Basic Trajectory and Parts
As an extension of 2015 RHIT iGEM project, the first portion of the project this year is to verify the function of the two parts submitted last year. These parts are the mRPS12 translational unit and the mRPS12 mitochondrial localization signal. We will start things of by creating yeast vectors that are compatible with the BioBrick standard prefix and suffix. These modified standard vectors will allow an easier clone of parts into yeast cells in our project, and other iGEM teams will be able to use them for similar practices in the future as well. The function of mls will be verified by linking it to GFP. The function of mRPS12 will be verified by transforming mRPS12 knock out yeast and testing for restored mitochondrial function.
The second portion of this project consists of incorporating a red light sensitive switch into S. cerevisiae to enable yeast respiration control. We will verify LexA light switch system consisting of parts BBa_K801039, BBa_K801041, and a LexA promoter.
Results (We Hope)
After testing and verifying these parts, we will compare the ethanol production in wild-type yeast and yeast with the light-sensitive switch.

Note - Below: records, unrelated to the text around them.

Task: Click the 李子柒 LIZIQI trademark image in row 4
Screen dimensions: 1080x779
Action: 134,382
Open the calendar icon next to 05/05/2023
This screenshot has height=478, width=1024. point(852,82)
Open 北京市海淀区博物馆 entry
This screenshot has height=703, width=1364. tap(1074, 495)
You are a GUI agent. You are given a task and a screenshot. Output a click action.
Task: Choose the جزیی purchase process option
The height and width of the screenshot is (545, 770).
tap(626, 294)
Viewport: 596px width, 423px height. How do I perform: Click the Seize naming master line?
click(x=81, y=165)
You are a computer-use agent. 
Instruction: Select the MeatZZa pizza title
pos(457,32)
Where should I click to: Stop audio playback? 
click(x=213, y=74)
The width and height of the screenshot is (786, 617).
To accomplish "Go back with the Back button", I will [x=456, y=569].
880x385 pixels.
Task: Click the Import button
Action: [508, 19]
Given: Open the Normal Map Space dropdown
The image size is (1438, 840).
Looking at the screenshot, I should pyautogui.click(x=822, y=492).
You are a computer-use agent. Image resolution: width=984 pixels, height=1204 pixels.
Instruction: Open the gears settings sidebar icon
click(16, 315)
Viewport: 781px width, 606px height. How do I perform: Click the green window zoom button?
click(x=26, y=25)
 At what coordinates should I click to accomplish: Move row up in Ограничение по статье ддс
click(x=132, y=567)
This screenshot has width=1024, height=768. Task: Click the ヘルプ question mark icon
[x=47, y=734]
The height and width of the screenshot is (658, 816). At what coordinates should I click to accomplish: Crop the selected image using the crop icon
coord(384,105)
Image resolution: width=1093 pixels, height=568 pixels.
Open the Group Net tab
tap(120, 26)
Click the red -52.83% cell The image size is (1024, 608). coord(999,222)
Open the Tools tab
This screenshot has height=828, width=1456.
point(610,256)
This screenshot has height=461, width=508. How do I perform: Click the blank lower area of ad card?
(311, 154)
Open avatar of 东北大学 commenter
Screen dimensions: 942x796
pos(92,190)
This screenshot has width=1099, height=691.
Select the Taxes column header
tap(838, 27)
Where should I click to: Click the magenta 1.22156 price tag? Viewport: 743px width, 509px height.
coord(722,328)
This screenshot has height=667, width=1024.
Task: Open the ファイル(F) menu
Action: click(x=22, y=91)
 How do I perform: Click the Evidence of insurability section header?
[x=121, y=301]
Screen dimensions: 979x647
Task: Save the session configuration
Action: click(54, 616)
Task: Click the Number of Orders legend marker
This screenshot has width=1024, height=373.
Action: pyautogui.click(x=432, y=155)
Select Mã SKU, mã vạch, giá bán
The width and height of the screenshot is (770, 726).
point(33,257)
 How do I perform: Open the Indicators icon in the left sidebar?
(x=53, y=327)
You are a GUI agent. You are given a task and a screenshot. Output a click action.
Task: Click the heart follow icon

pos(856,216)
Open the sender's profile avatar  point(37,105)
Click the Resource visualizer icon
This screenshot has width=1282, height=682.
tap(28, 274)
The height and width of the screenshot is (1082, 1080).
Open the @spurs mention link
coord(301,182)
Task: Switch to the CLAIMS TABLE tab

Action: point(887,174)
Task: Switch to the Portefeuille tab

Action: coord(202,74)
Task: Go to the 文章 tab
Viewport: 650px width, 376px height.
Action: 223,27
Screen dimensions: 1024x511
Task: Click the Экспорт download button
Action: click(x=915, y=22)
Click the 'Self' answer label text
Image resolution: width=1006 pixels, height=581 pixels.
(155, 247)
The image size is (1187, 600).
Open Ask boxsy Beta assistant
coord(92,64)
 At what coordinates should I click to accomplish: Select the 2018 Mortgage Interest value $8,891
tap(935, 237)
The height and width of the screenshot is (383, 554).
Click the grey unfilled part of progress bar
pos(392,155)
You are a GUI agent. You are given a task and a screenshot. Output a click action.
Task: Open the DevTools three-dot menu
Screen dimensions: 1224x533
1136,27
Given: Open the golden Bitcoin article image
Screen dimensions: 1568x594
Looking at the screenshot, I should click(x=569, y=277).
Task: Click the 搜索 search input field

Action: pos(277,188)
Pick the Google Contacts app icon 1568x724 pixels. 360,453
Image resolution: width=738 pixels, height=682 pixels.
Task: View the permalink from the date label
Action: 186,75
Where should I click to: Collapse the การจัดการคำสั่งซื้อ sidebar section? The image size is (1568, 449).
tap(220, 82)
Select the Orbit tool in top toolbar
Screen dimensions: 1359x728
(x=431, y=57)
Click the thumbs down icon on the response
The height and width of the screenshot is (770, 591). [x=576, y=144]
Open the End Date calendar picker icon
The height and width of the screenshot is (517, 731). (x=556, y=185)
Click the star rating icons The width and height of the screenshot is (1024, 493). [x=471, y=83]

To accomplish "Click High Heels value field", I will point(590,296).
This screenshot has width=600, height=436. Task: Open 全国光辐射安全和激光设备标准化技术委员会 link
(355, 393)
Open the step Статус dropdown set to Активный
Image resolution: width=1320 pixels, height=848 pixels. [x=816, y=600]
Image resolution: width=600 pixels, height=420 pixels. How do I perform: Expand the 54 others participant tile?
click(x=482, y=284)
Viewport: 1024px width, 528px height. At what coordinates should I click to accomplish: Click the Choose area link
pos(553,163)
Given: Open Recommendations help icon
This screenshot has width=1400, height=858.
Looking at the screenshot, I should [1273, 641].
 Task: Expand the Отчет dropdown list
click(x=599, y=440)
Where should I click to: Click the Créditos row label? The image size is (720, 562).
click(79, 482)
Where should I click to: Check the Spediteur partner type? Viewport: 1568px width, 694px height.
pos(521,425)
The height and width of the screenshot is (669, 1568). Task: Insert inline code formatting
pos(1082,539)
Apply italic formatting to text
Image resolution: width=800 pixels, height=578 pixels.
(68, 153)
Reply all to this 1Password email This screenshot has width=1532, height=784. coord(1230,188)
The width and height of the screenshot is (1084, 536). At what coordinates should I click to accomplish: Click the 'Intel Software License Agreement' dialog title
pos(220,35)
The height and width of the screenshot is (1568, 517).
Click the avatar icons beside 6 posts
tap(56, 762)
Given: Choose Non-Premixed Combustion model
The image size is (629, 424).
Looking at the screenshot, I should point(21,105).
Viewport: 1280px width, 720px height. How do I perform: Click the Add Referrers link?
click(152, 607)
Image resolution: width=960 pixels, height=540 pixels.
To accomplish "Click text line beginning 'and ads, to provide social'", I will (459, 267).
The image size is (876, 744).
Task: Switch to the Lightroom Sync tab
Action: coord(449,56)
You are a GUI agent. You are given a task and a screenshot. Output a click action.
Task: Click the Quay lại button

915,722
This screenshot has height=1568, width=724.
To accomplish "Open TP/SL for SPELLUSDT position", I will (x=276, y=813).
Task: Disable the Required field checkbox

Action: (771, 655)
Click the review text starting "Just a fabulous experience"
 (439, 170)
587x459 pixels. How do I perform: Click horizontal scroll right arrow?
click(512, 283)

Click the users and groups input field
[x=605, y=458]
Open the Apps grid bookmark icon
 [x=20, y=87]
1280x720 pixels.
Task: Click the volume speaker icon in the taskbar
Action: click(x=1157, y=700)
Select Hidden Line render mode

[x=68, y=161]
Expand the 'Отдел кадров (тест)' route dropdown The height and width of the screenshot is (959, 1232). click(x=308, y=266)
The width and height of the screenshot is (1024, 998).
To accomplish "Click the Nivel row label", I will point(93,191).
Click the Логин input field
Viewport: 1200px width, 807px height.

Wild-type strains face certain limitations in their ethanol production; they tend to immediately ferment large quantities of fermentable carbohydrates, limiting their colony size and therefore output. They also metabolize the ethanol they create, lowering yield. By forcing our yeast to respire aerobically at the beginning, we should be able to grow a larger colony. Then we will force the larger-than-wild-type colony to ferment their food source into ethanol, and ensure they cannot metabolize that ethanol. The end result, we expect, will be more ethanol in less time.